◆ BRIEF
Quote each of the following records back word for word, keeping every line unchanged.

◆ RECORDS FOR THIS EXERCISE

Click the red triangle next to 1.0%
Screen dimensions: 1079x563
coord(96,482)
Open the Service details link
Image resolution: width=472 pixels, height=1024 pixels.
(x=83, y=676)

◆ FINISHED TASK
Click the red triangle next to 1.0%
Screen dimensions: 1079x563
coord(96,482)
Open the Service details link
Image resolution: width=472 pixels, height=1024 pixels.
(x=83, y=676)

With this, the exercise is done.